Answer these about the passage on the film Orlando:
1. Who plays Queen Elizabeth I?
2. Which two literary figures are at the 18th-century salon that Orlando visits?
3. What does Potter do instead of using a shot/reverse shot strategy?

--- SOURCE PASSAGE Enclosed Below ---

Tia Glista in conversation with Sally Potter1

 

“In the end, though, these are more novelistic structuring devices than springboards into deeper thematic inquiry. They play second fiddle to Potter’s and Woolf’s dominant double vision of gender as both an ever-malleable construction shaped by the specific historical moment, and an enduring method of social control wielded by those in power (i.e. men). The film bustles with soprano-voiced male singers, unwieldy wigs, and costumes paraded by both sexes, and a memorably commanding Queen Elizabeth I played by Quentin Crisp. A world of pageantry and primping, its members nevertheless divorce the porous boundaries between male and female social codes from the unequal levels of respect bestowed on each. Well-trodden ground, to be sure, and Potter pushes the satire into occasionally broad places. Orlando’s visit to an 18th-century intellectual salon, for example, finds such esteemed literary titans as Alexander Pope and Jonathan Swift spouting pseudo-philosophic bile about the fairer sex’s questionable morals and justified lack of independence, as the now-female Orlando sits stewing with outrage. It’s a pertinent if obvious reminder of the era’s commonplace misogyny, reaching up to the higher ranks of the intelligentsia. [...] But if Potter’s ideas are familiar, her touch is light. Orlando brims with sprightly formal flourishes, looping gracefully into the film’s intellectual project while offering winking pleasures in their own right. [...]

In place of a shot/reverse shot strategy, she attentively pans back and forth between the two as they discuss how their individual desires brush up against gendered societal norms, allowing one person to slip out of the shot to linger on the other listening, considering, readying a response. It’s a subtle visual metaphor for how Potter asserts her directorial presence within Orlando without getting in the way of Woolf’s richness and humor. Overt without being fussy, she leans in, listens close, and invites us to savor the pageant of ideas and images she alternately channels and constructs.”

--- End of Enclosed SOURCE PASSAGE ---
--- THE DATA Enclosed Below ---

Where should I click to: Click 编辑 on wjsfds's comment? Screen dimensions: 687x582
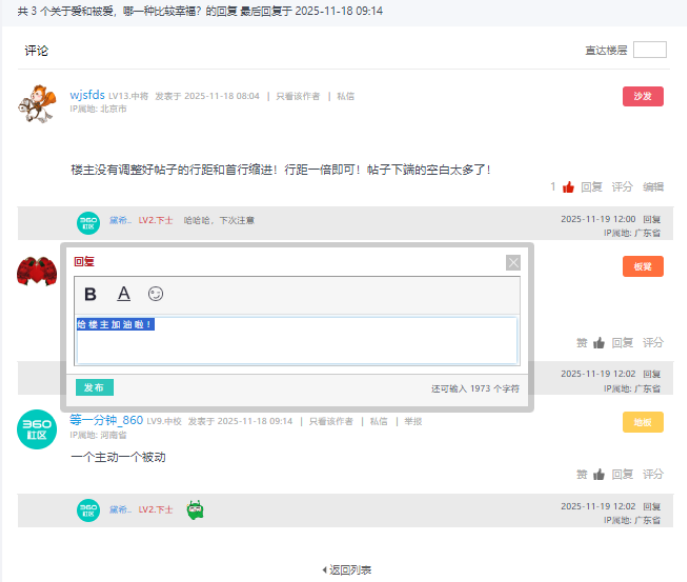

--- End of Enclosed THE DATA ---

SOLUTION TO THIS PROBLEM:
1. Quentin Crisp.
2. Alexander Pope and Jonathan Swift.
3. She pans back and forth between the two people as they talk.